West Australian Labor Premier Mark McGowan is facing a fight with his NSW ALP colleagues to hold on to the GST arrangement that has pumped billions of extra dollars into his state and helped make it the only one to run a budget surplus.
NSW Labor leader Chris Minns on Sunday said NSW was “entitled to more” of the GST, raising the prospect of the Albanese government having to ignore Labor governments in the two most populous states if it is to maintain current arrangements.
Asked to respond to Mr Minns’ latest comments, a spokesman for Mr McGowan said the federal government had already “categorically ruled out” changing WA’s share of the GST.
The spokesman blamed the latest tensions on the incumbent Perrottet government. “The real issue in NSW is the financial mismanagement of the Liberal-Nationals government, which has presided over record debt and record deficits – which has nothing to do with NSW’s GST share,” a WA government spokesman said. “In fact, NSW has benefited from extra GST, as a result of WA’s strong economy and a larger GST pool.”
Under the deal introduced by the Turnbull government in 2018, WA is guaranteed to keep at least 70c of every dollar of GST revenue it generates.
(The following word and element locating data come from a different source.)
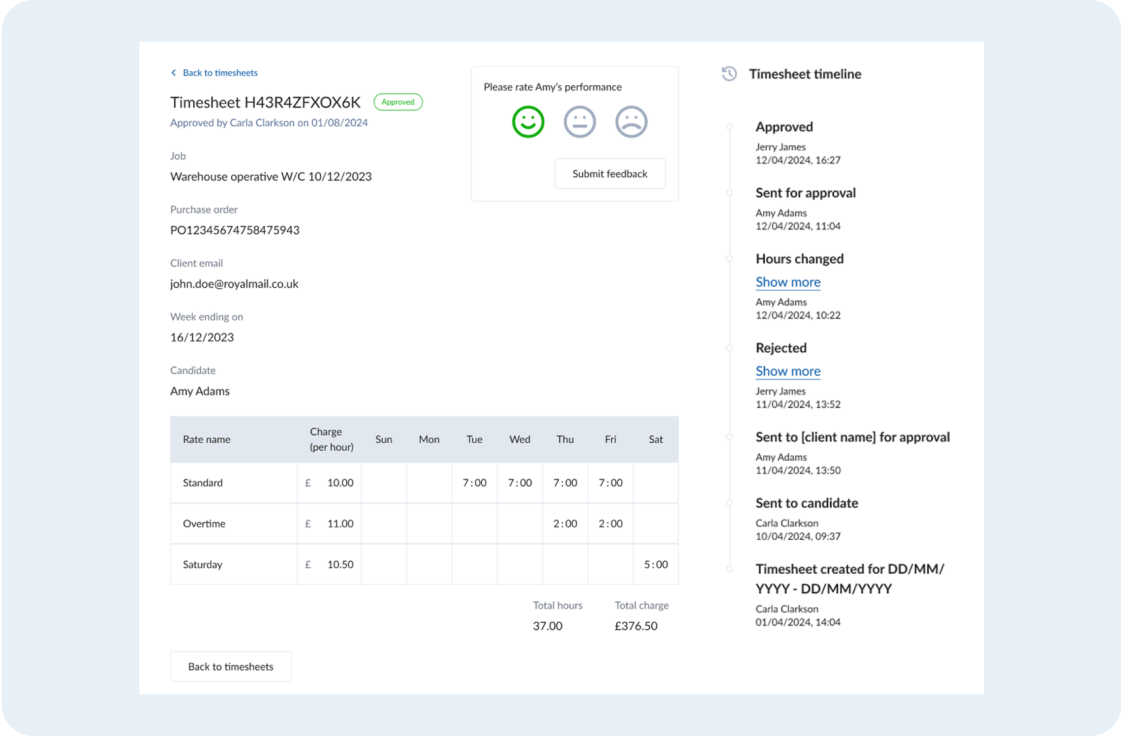The width and height of the screenshot is (1121, 736).
Task: Select the sad face rating
Action: point(631,122)
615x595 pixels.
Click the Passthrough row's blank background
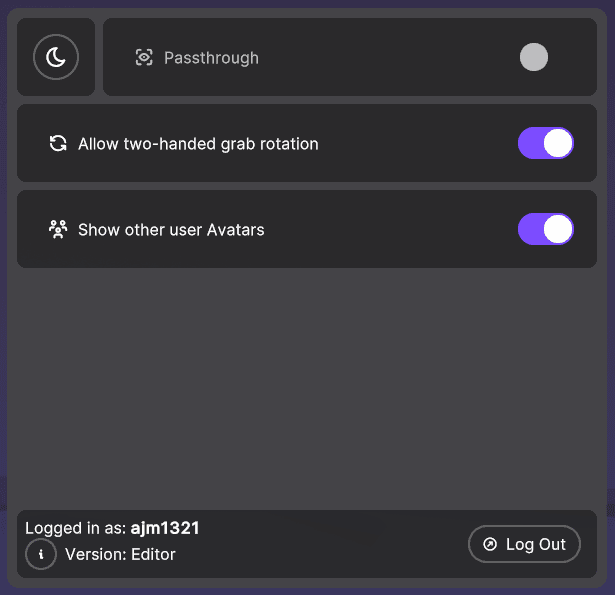click(x=390, y=58)
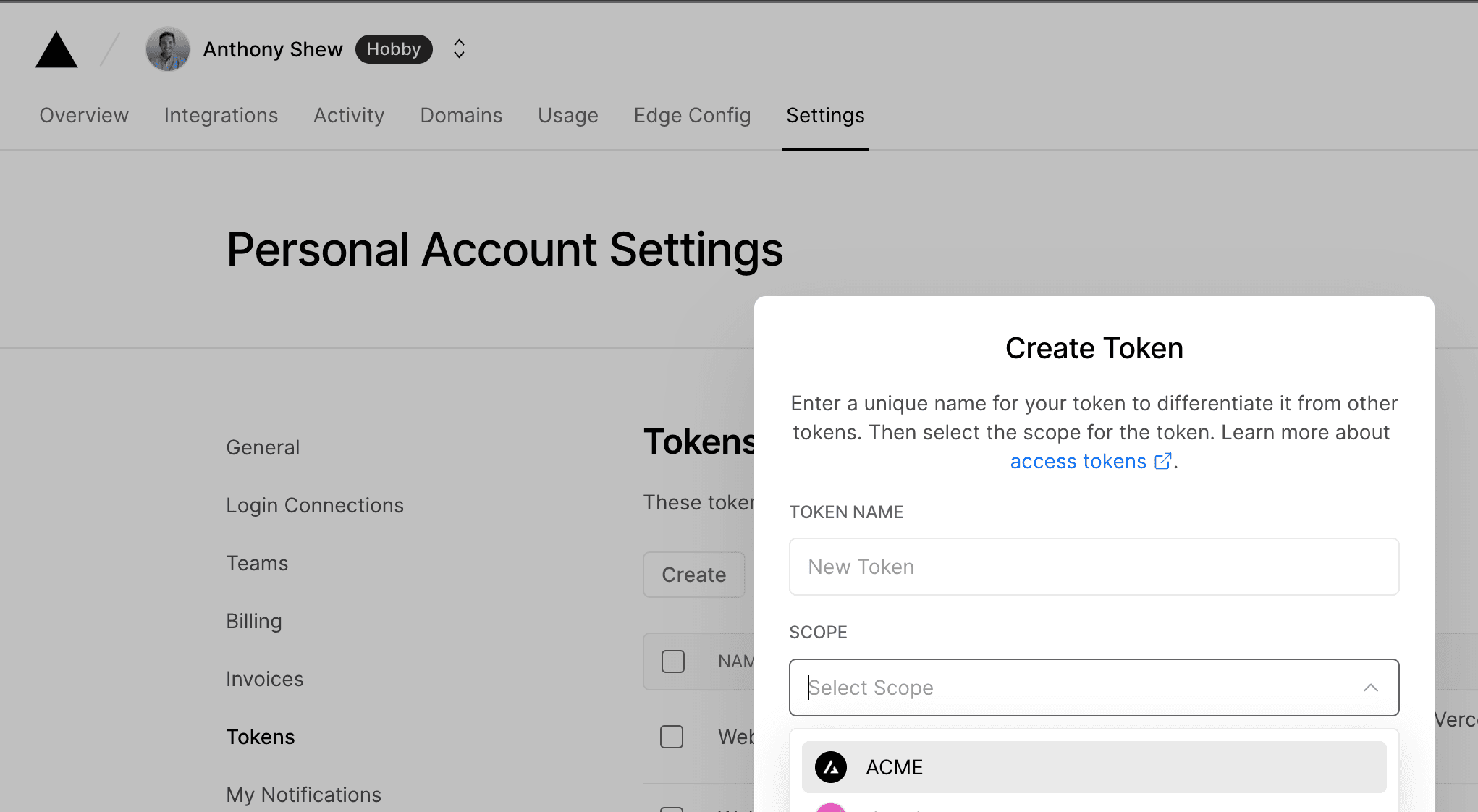Click the ACME team logo icon
Image resolution: width=1478 pixels, height=812 pixels.
tap(832, 767)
That rises to 75c in the dollar in 2024-25.
The billions of dollars of iron ore royalties WA receives every year would have otherwise meant the state’s GST share would have fallen to about 10c in the dollar under the equalisation formula previously used to carve up the GST pool.
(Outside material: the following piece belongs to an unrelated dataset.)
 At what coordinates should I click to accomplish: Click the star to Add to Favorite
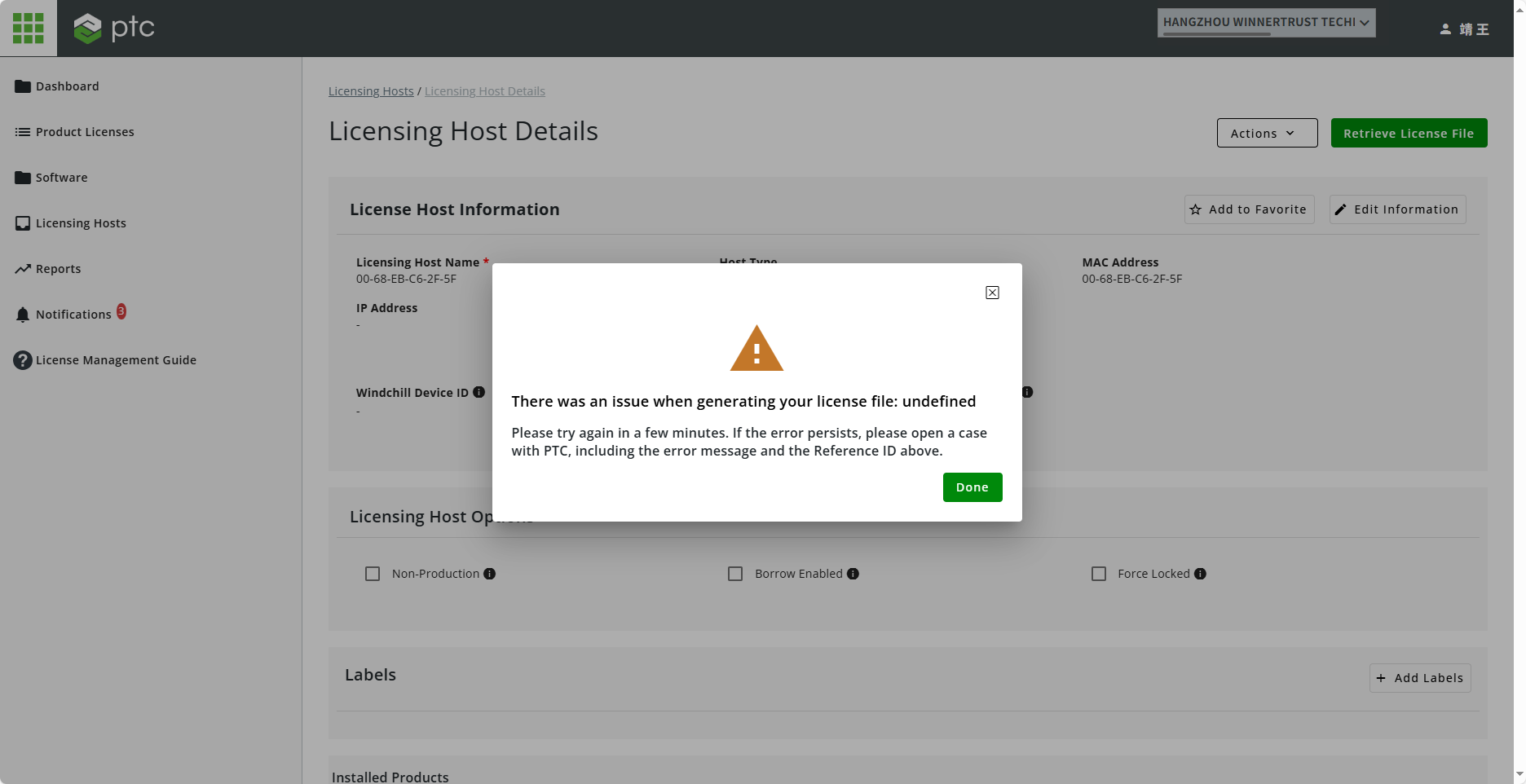pos(1195,209)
The 2018 deal also included a no-worse-off provision for other states, which sees the share that would otherwise be lost to WA topped up by the commonwealth. That arrangement expires in 2026.
Mr McGowan’s decision in 2021 to appoint himself Treasurer was in large part due to concerns that other states would seek to unwind the GST deal.
He has repeatedly clashed on the issue with NSW Premier Dominic Perrottet.